= What you are asked to do =
Exactly the lines starting at the line containing "For every named" and ending at the line containing "Log Into Your Account (640, 705)" are to be written out from the listing below, both included.

** Exercise data follows **

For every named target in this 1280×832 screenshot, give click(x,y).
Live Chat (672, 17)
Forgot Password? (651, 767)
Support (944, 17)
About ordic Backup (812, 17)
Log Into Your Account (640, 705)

** End of Exercise data **
** Exercise data follows **

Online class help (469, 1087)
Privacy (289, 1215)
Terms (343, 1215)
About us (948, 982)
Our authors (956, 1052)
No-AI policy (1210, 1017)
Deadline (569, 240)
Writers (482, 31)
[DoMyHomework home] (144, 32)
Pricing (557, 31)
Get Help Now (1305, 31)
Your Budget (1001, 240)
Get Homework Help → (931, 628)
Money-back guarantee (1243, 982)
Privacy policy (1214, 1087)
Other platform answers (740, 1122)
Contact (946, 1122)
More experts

** End of Exercise data **

= Worked solution =
For every named target in this 1280×832 screenshot, give click(x,y).
Live Chat (672, 17)
Forgot Password? (651, 767)
Support (944, 17)
About ordic Backup (812, 17)
Log Into Your Account (640, 705)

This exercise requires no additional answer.